The answer depends on a multitude of personal factors but the influence of hucksters, misinformation, and lack of accountability has created extremes that may conflict with reality. For instance:

Length of Sessions – Some think that fifteen minutes should be more than sufficient to relieve years of pain; others think they need non-stop treatment for five hours.

Number of Sessions – Some believe that a therapeutic modality is useless if they’re not cured in one or two sessions. Others believe that they’ll need treatment for the rest of their lives.

Frequency of Sessions – Some think one session a year is plenty, some think they should get treatment every day.

Healing Rates – Some believe we all heal at the same rate, some believe the rules of physiology don’t apply to them.

Ignoring Intangible Factors – The misguided reliance on linear relationships makes many believe that every pain has a purely physical source, such as the ambiguous pinched nerve.
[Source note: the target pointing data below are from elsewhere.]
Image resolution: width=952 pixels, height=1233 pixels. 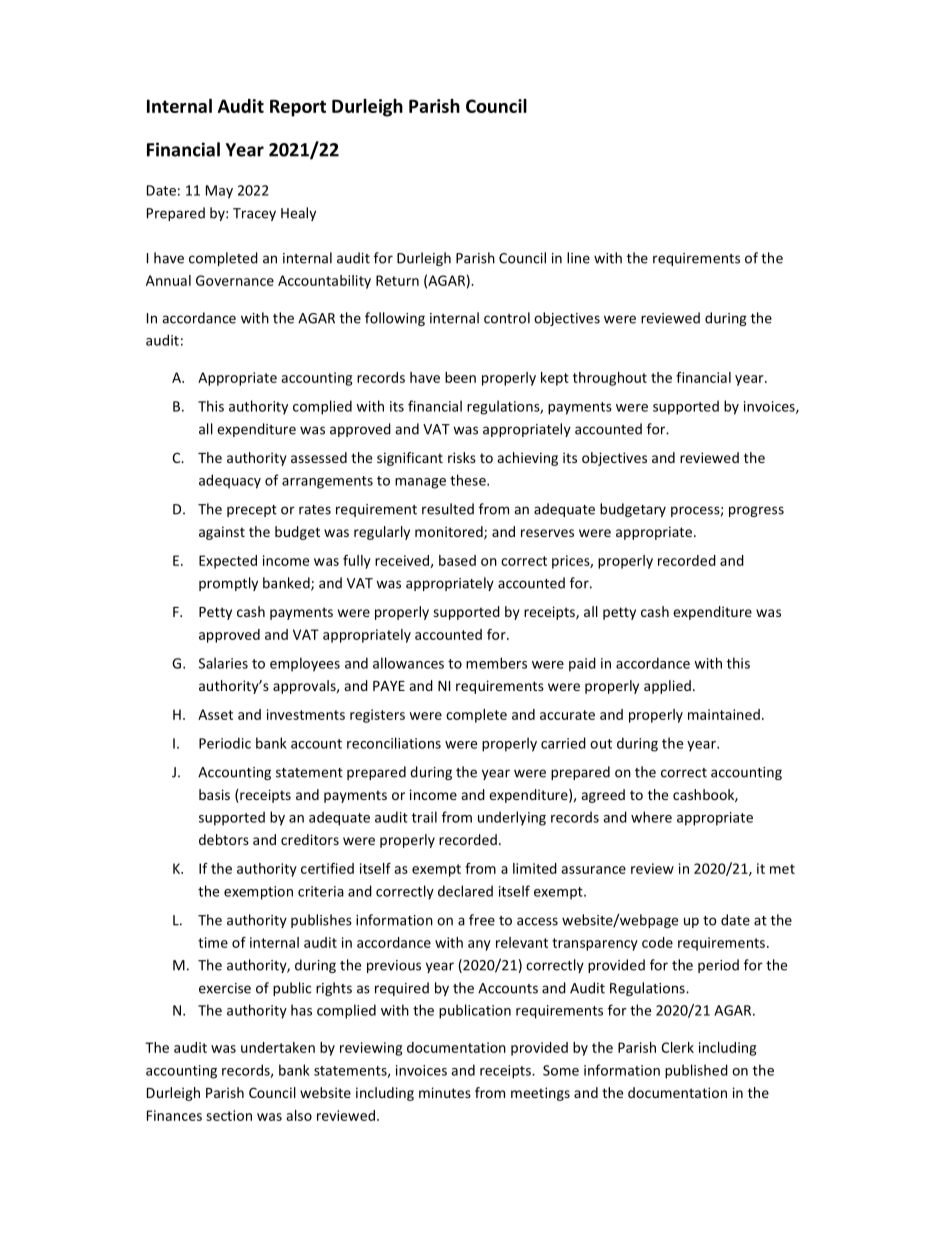 I want to click on line, so click(x=578, y=258).
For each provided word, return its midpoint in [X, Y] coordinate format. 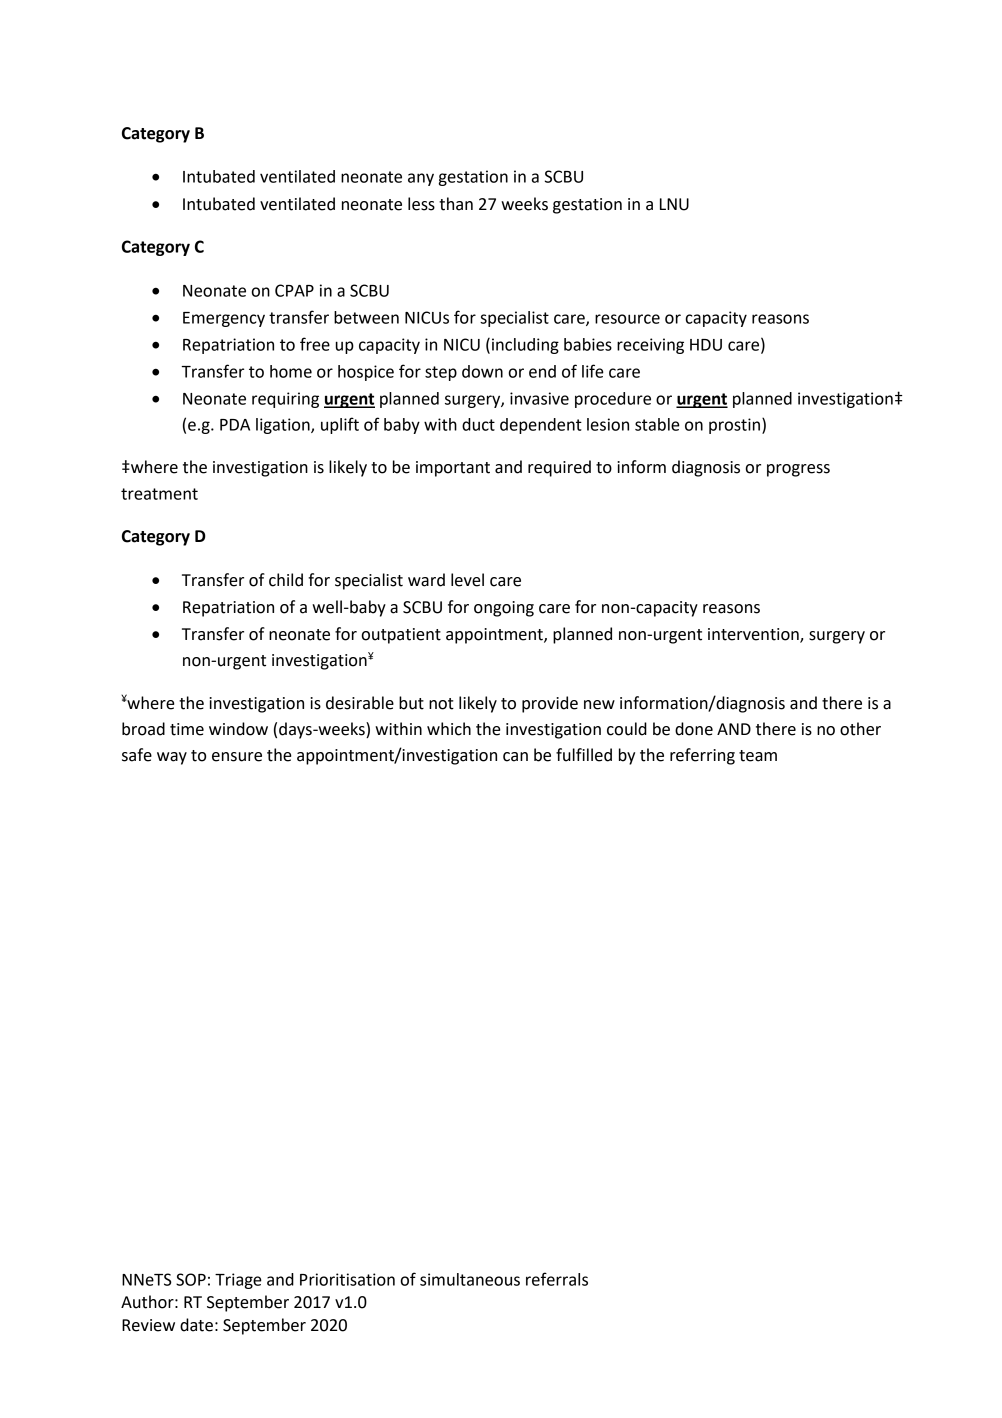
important [453, 469]
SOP [191, 1279]
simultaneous [470, 1279]
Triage [238, 1281]
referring [702, 756]
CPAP [294, 290]
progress [798, 470]
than [456, 204]
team [758, 756]
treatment [159, 494]
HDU [706, 345]
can [515, 757]
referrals [557, 1279]
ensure [237, 757]
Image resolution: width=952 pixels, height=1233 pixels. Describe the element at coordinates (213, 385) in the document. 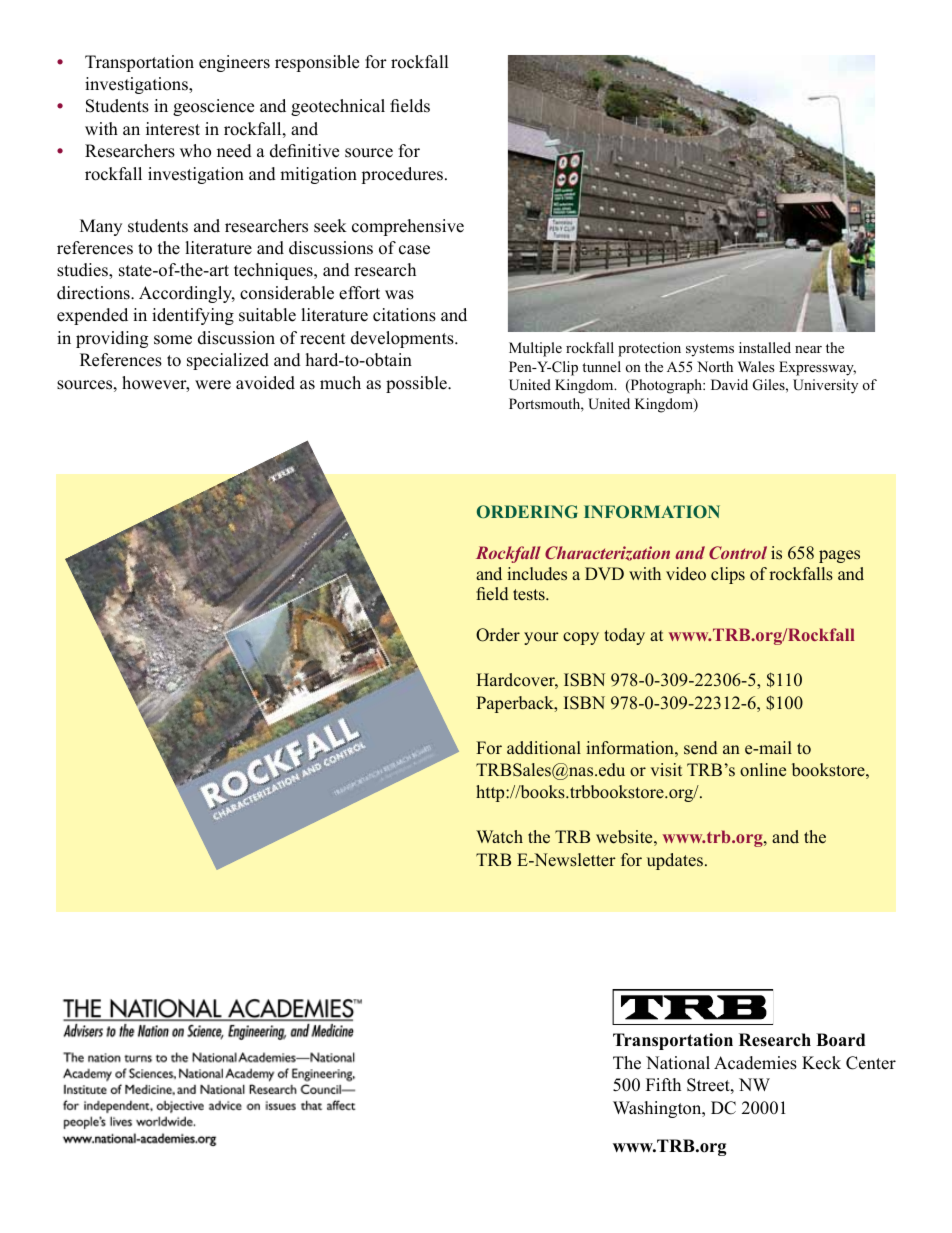

I see `were` at that location.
In doing so, they ignore powerful healing-delaying factors such as allergies, stress, or lack of sleep.

Ignoring Tangible but not-mainstream Factors – There are measurable and visible factors that, although not widely popular, interfere with healing. Refusing to acknowledge how leg length inequalities, scar tissue, surgeries, or history of previous traumas slow down our healing won’t nullify their effects.

Final Thoughts

Healing never was, still isn’t, and it will never be linear because it’s an individual journey, and as such, as variable as the individual. In the end, the efficiency of our healing is up to us.

By honoring true knowledge and our intuition we stop believing misinformation and start creating our ideal healing environment. We’ll never heal faster than nature intended but that doesn’t mean we can’t optimize our healing and ensure the results are long lasting.